#### [Description of the task]
Word-for-word transcription needed. Include every entry below but no pictures.

(Input records)

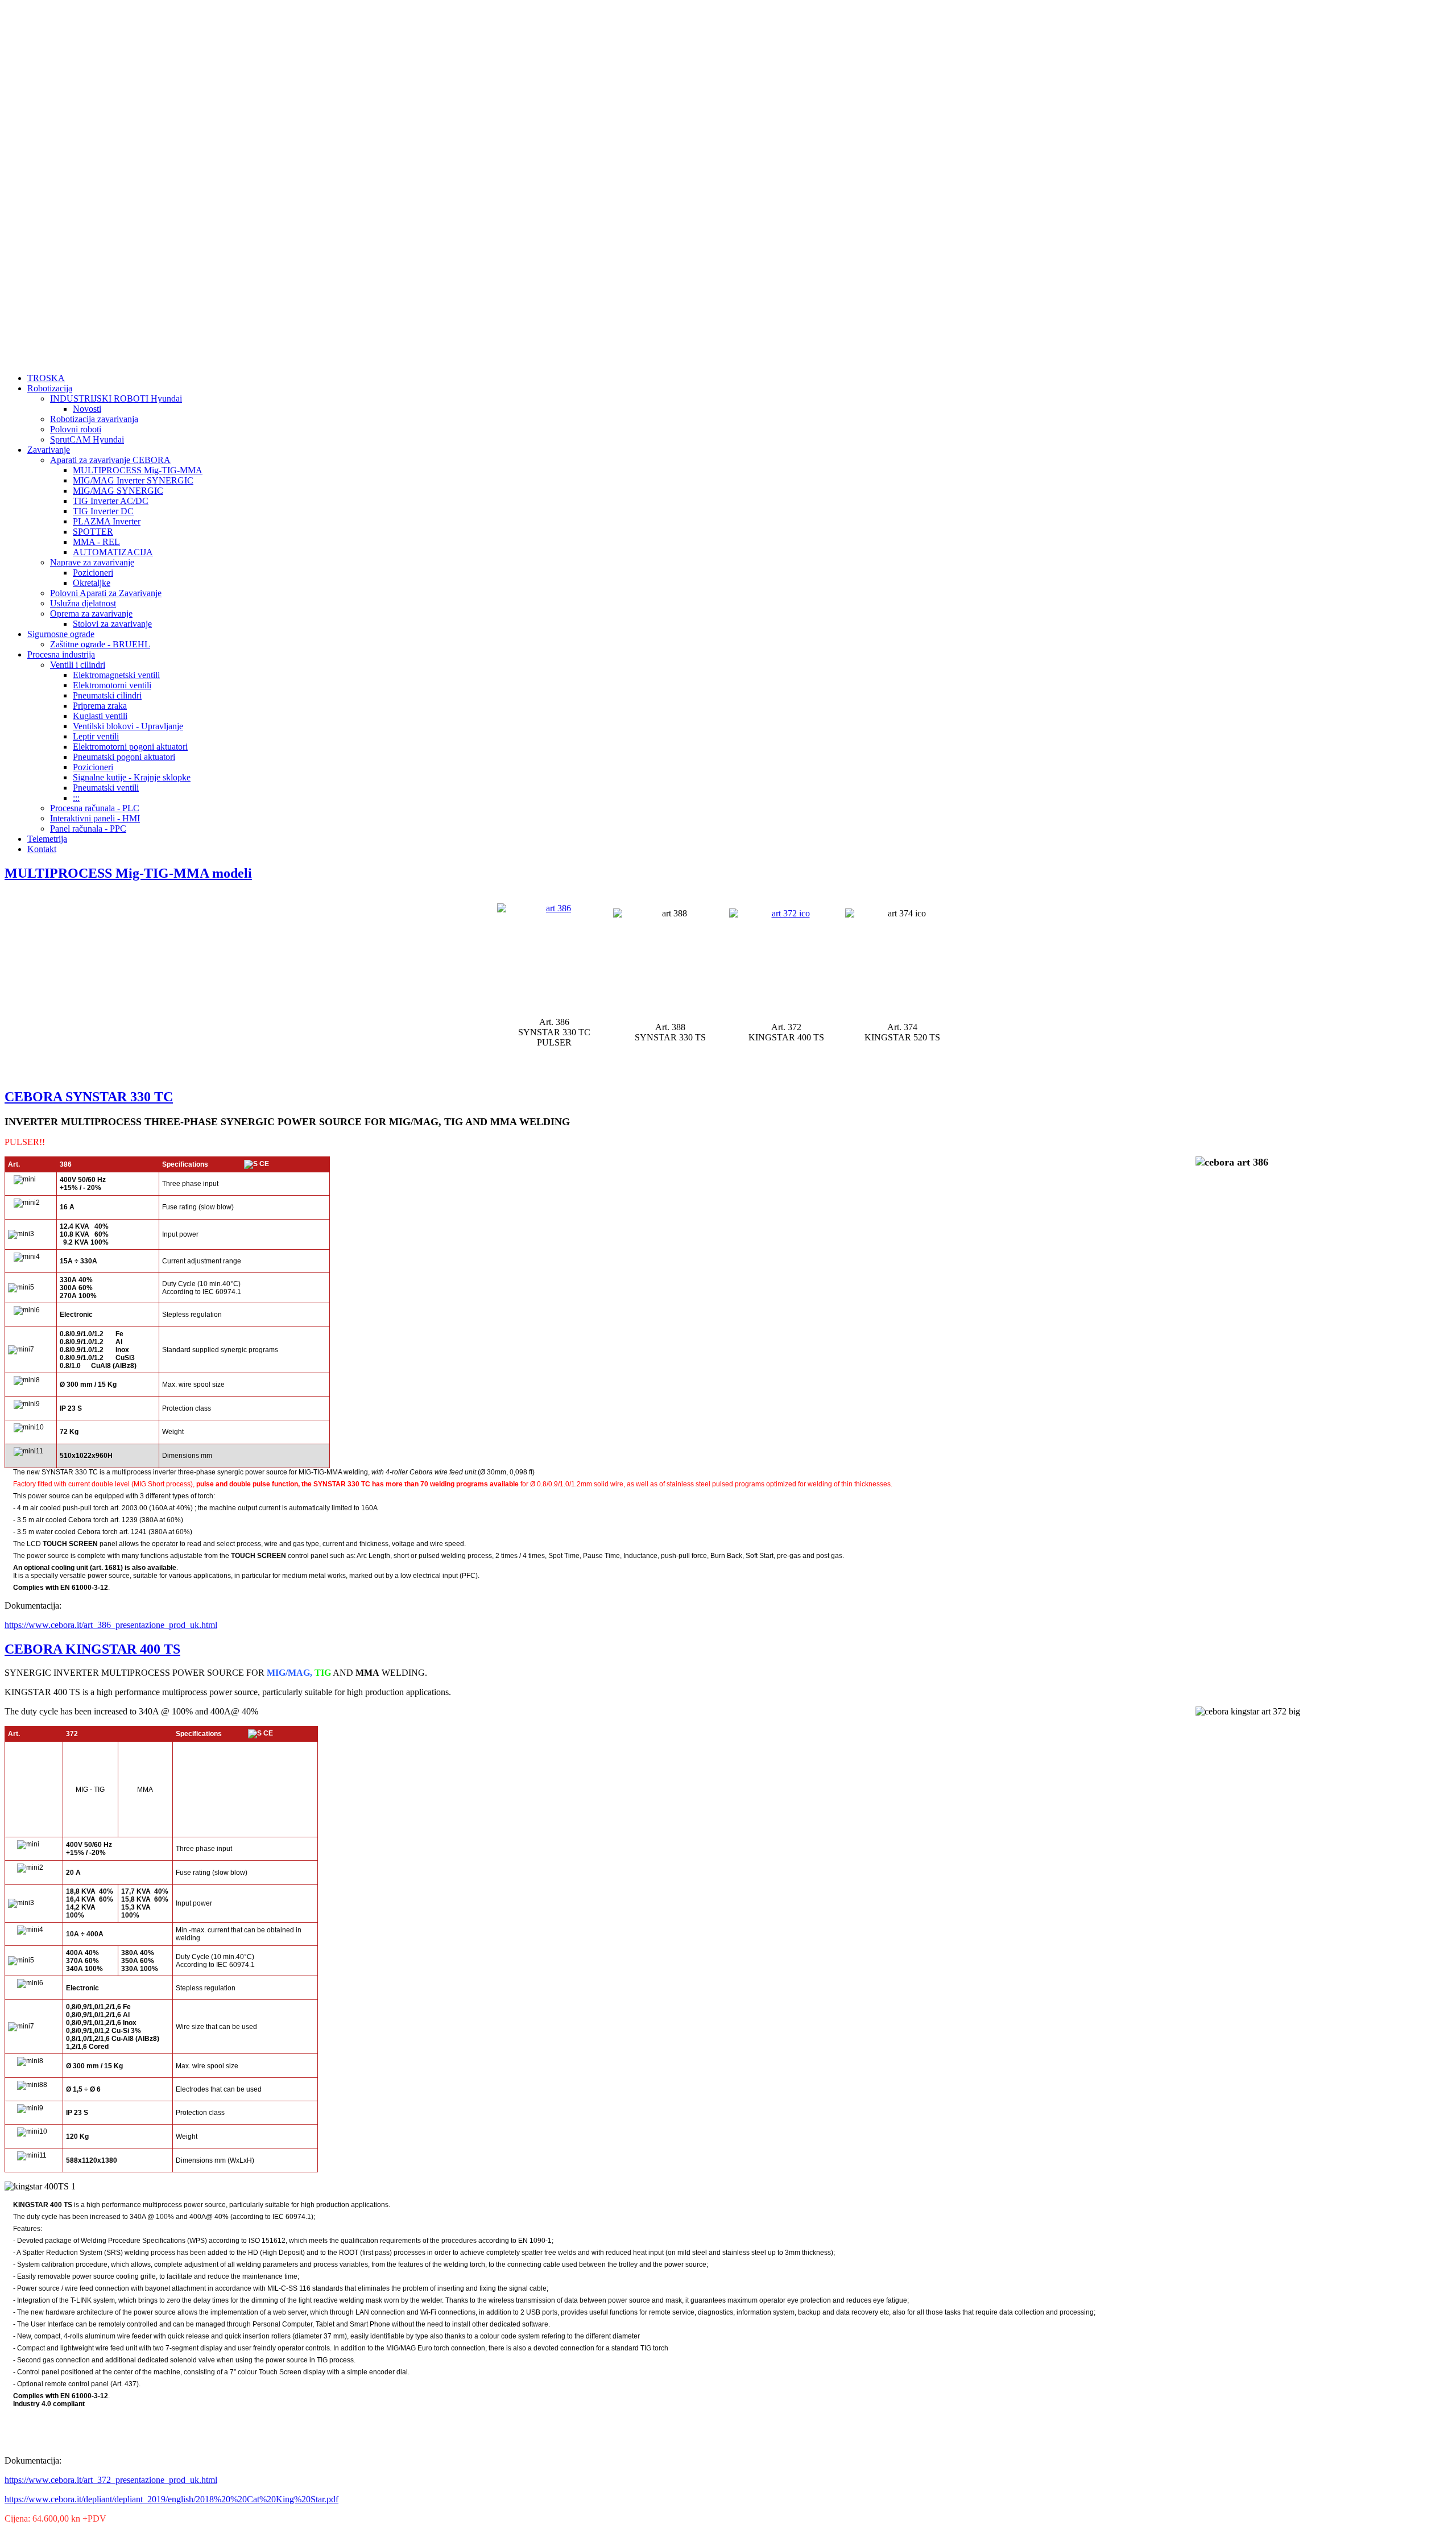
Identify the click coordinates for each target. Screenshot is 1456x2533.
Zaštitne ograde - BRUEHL (100, 644)
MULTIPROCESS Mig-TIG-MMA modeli (128, 873)
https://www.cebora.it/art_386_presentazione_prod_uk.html (111, 1625)
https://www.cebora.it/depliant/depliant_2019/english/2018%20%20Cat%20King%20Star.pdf (171, 2499)
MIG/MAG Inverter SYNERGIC (133, 480)
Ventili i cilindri (77, 665)
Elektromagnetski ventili (116, 675)
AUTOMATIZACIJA (113, 552)
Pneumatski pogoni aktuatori (124, 757)
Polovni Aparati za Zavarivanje (106, 593)
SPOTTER (93, 531)
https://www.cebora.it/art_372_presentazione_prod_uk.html (111, 2480)
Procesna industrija (61, 654)
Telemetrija (47, 839)
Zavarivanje (48, 449)
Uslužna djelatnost (83, 603)
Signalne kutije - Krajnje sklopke (132, 777)
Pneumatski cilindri (107, 695)
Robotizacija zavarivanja (94, 419)
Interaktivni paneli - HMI (95, 818)
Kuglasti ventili (100, 716)
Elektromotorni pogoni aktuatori (130, 746)
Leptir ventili (96, 736)
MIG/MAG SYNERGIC (118, 490)
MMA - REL (96, 542)
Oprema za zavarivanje (91, 613)
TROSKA (46, 378)
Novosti (87, 409)
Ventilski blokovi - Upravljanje (128, 726)
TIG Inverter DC (103, 511)
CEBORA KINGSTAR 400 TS (92, 1649)
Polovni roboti (75, 429)
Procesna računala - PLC (94, 808)
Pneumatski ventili (106, 787)
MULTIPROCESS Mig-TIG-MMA (137, 470)
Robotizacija (49, 388)
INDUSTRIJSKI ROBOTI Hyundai (116, 398)
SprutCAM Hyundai (87, 439)
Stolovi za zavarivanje (112, 624)
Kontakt (41, 849)
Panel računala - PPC (88, 828)
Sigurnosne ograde (60, 634)
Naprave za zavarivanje (92, 562)
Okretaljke (91, 583)
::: (76, 798)
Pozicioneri (93, 572)
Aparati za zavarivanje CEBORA (110, 460)
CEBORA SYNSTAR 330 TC (89, 1096)
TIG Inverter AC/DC (110, 501)
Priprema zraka (100, 705)
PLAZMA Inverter (106, 521)
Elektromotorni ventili (112, 685)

(End Input records)

#### [Solution below]
Identify the click coordinates for each target. Screenshot is 1456x2533.
Zaštitne ograde - BRUEHL (100, 644)
MULTIPROCESS Mig-TIG-MMA modeli (128, 873)
https://www.cebora.it/art_386_presentazione_prod_uk.html (111, 1625)
https://www.cebora.it/depliant/depliant_2019/english/2018%20%20Cat%20King%20Star.pdf (171, 2499)
MIG/MAG Inverter SYNERGIC (133, 480)
Ventili i cilindri (77, 665)
Elektromagnetski ventili (116, 675)
AUTOMATIZACIJA (113, 552)
Pneumatski pogoni aktuatori (124, 757)
Polovni Aparati za Zavarivanje (106, 593)
SPOTTER (93, 531)
https://www.cebora.it/art_372_presentazione_prod_uk.html (111, 2480)
Procesna industrija (61, 654)
Telemetrija (47, 839)
Zavarivanje (48, 449)
Uslužna djelatnost (83, 603)
Signalne kutije - Krajnje sklopke (132, 777)
Pneumatski cilindri (107, 695)
Robotizacija zavarivanja (94, 419)
Interaktivni paneli - HMI (95, 818)
Kuglasti ventili (100, 716)
Elektromotorni pogoni aktuatori (130, 746)
Leptir ventili (96, 736)
MIG/MAG SYNERGIC (118, 490)
MMA - REL (96, 542)
Oprema za zavarivanje (91, 613)
TROSKA (46, 378)
Novosti (87, 409)
Ventilski blokovi - Upravljanje (128, 726)
TIG Inverter DC (103, 511)
CEBORA KINGSTAR 400 TS (92, 1649)
Polovni roboti (75, 429)
Procesna računala - PLC (94, 808)
Pneumatski ventili (106, 787)
MULTIPROCESS Mig-TIG-MMA (137, 470)
Robotizacija (49, 388)
INDUSTRIJSKI ROBOTI Hyundai (116, 398)
SprutCAM Hyundai (87, 439)
Stolovi za zavarivanje (112, 624)
Kontakt (41, 849)
Panel računala - PPC (88, 828)
Sigurnosne ograde (60, 634)
Naprave za zavarivanje (92, 562)
Okretaljke (91, 583)
::: (76, 798)
Pozicioneri (93, 572)
Aparati za zavarivanje CEBORA (110, 460)
CEBORA SYNSTAR 330 TC (89, 1096)
TIG Inverter AC/DC (110, 501)
Priprema zraka (100, 705)
PLAZMA Inverter (106, 521)
Elektromotorni ventili (112, 685)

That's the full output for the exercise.